Five days before Gov. Dannel P. Malloy will unveil a budget for the next two fiscal years to close a $2.2 billion deficit, state Comptroller Kevin Lembo warned that this year’s deficit is still $140 million in the red.
In his monthly report to Malloy, Lembo said revenues have eroded since December and state spending is about $75.6 million above what the Office of Policy and Management reported two weeks ago.
That’s in spite of the $365 million deficit mitigation plan lawmakers passed last month in an attempt to stop the hemorrhaging.
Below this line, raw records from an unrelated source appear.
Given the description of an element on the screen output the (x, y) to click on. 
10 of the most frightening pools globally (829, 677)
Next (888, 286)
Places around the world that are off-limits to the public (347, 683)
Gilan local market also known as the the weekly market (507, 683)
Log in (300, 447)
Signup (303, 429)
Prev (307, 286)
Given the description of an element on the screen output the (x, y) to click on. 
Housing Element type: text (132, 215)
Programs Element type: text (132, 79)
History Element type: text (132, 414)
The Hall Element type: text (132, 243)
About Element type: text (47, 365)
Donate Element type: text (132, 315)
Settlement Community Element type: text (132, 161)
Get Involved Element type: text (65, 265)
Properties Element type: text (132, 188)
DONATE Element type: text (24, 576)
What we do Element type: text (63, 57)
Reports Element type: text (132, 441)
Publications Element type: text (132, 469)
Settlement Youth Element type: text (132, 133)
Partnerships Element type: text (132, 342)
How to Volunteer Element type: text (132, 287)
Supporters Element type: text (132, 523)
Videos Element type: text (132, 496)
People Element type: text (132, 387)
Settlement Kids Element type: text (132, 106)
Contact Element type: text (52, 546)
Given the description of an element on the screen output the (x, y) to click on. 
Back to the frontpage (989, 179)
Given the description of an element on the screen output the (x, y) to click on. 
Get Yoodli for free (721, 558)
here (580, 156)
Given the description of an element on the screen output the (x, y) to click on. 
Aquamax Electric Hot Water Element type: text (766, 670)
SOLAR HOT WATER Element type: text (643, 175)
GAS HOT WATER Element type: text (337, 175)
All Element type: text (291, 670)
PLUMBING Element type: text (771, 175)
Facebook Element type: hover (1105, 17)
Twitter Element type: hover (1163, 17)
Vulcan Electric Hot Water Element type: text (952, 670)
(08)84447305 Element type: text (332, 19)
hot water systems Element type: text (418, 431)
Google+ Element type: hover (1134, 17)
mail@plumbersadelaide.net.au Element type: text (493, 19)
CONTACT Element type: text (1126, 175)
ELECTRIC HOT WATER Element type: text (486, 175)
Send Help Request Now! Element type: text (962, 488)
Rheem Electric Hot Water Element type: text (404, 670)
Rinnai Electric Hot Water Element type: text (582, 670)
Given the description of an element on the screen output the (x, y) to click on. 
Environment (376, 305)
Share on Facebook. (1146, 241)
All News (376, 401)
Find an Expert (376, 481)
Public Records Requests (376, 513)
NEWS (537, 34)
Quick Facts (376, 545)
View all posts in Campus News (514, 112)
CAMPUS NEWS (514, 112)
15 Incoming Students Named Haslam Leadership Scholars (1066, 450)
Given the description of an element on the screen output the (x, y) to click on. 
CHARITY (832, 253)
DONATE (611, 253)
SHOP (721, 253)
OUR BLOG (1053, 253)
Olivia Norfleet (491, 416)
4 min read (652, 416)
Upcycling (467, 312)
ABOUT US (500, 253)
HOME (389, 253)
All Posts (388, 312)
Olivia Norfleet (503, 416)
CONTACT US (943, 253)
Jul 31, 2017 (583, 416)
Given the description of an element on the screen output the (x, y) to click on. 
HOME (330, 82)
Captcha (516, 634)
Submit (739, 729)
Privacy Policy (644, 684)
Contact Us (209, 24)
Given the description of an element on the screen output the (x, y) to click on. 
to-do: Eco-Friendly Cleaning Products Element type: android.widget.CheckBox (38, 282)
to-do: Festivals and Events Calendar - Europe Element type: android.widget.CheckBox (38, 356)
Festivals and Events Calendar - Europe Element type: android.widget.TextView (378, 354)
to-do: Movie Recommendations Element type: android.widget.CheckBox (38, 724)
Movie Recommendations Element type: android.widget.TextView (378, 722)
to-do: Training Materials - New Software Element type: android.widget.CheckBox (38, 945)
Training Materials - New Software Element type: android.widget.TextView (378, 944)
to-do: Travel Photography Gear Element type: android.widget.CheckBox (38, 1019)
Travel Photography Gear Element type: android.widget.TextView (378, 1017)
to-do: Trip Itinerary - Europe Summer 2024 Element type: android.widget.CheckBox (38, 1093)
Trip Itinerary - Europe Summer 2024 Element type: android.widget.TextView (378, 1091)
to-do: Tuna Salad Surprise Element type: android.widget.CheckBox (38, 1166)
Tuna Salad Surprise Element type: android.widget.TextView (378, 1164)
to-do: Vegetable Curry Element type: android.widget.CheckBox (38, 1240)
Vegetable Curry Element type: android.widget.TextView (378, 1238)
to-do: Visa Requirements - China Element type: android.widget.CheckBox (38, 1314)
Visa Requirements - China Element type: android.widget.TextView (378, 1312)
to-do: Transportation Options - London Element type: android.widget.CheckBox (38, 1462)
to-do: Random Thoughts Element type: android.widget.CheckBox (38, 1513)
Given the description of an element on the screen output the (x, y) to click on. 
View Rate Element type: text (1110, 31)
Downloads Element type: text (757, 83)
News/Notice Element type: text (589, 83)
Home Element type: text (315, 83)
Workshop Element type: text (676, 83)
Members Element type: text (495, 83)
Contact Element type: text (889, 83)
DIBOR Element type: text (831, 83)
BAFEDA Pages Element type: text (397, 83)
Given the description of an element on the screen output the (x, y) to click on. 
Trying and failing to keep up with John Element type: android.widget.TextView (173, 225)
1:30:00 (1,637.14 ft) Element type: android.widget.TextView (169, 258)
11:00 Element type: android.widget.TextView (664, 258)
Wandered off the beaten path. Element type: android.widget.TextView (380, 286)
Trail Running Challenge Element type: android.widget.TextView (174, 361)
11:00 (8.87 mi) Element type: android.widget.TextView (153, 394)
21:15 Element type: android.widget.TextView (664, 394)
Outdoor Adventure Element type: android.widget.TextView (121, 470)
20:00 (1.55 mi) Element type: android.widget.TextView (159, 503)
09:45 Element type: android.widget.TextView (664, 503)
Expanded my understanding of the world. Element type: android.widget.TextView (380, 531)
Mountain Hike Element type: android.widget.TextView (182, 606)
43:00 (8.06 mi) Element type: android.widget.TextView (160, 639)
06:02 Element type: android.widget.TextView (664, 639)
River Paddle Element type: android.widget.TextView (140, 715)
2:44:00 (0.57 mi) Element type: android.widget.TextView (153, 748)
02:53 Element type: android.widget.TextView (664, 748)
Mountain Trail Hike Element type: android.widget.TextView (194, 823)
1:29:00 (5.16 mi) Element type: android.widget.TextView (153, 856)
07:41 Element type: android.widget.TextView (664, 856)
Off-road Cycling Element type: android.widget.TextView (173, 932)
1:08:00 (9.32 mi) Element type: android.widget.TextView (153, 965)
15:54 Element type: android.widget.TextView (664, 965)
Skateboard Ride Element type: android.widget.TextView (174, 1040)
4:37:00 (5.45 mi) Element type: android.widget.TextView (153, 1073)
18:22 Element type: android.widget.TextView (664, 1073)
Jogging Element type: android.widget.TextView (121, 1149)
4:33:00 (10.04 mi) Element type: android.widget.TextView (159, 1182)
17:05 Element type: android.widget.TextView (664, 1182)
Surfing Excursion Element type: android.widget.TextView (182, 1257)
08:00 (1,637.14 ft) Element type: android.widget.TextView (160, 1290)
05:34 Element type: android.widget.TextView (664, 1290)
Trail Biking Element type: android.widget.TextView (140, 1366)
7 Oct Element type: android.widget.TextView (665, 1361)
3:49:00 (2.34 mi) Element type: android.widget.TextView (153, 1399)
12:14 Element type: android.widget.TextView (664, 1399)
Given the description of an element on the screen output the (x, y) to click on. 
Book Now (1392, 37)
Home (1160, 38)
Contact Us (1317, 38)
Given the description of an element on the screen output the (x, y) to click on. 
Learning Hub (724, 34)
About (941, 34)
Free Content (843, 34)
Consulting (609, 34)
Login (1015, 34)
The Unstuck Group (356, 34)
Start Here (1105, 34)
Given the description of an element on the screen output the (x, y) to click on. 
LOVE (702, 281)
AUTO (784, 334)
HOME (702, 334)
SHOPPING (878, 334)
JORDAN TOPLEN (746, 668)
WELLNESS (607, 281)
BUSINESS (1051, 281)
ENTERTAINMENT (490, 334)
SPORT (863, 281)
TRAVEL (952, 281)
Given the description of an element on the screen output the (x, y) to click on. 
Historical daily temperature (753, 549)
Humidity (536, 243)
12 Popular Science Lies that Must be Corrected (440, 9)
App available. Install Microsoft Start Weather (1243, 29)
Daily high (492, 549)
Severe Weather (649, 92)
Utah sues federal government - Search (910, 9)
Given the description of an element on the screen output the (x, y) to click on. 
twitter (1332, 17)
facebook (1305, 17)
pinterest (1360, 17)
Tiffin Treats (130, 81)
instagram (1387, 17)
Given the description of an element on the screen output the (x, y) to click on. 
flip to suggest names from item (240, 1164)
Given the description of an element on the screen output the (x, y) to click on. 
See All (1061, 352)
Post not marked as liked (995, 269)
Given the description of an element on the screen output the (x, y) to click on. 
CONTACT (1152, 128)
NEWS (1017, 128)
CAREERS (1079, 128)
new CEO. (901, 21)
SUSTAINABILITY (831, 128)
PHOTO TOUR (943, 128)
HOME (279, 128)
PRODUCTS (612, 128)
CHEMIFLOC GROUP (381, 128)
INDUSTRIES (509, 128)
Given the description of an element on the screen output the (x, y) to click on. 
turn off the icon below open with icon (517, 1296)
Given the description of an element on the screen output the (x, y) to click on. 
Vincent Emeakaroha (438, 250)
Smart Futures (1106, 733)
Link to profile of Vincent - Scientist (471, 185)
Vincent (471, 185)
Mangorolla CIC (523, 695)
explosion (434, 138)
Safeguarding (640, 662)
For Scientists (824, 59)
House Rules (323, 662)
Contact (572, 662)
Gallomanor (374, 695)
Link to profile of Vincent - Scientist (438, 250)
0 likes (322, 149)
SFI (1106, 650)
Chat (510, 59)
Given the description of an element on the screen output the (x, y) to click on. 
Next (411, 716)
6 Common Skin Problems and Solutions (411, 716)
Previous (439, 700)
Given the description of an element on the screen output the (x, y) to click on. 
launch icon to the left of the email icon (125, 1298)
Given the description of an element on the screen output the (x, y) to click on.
The $140 million deficit doesn’t automatically trigger another deficit mitigation plan because it’s about $51 million shy of the $191 trigger, which is equal to one percent of the total state budget.
“The slow growth in the national economy has created increasing demand for state services while at the same time producing lower revenue collections,” Lembo said. “Traditionally, even after the national economy improves, there is a lag before the state budget realizes the full benefit of the general economic improvement.”
However, Lembo said there is still an opportunity for the current budget year to recover, and he agrees with the Office of Policy and Management’s note that less than half of projected general fund revenue for 2013 was collected as of December.
“April is a significant month for income tax collections,” Lembo said. “Recent federal tax changes combined with favorable market performance could result in a shift of capital gains revenue from future years to the current budget year. This would improve the budget forecast, so we will continue to modify our projections based on actual experience.”
The letter doesn’t mention the hiring freeze Office of Policy and Management Secretary Ben Barnes instituted on Jan. 22. After predicting a decline in revenue, including a $116 million decline in sales tax revenue, Barnes told state agency commissioners to halt all hiring.
“Agencies should make every effort to organize work in a manner that obviates the need for hiring during the remainder of the fiscal year,” Barnes wrote. “Effective immediately, only requests to fill critical vacancies will be considered. In no case will hiring be approved which would result in an increase in the number of filled positions beyond the currently filled level; requests to fill positions will only be considered as new vacancies occur.”
Pointing to economic indicators, Lembo said the economy continues to recover at a slower pace than the original budget had forecast. The state lost 1,800 jobs in December. With the December data included, overall job growth turned negative with 100 payroll positions lost in 2012. Just under one quarter of the jobs lost to the recession have been recovered to date.
Connecticut’s unemployment rate remains historically high at 8.6 percent; the national rate also is disappointing at 7.8 percent. According to the Bureau of Economic Analysis, personal income growth in Connecticut decelerated in the second half of 2012. Connecticut’s personal income in the third quarter of 2012 advanced at a rate of 0.3 percent ranking the state 44th nationally.
Regardless of the challenges, Malloy’s Undersecretary at the Office of Policy and Management Gian-Carl Casa said the budget will be balanced.
“We will not end the year with a deficit,” Gian-Carl Casa said.
On the bright side, housing sales in Connecticut have continued to post strong gains, but prices have been depressed.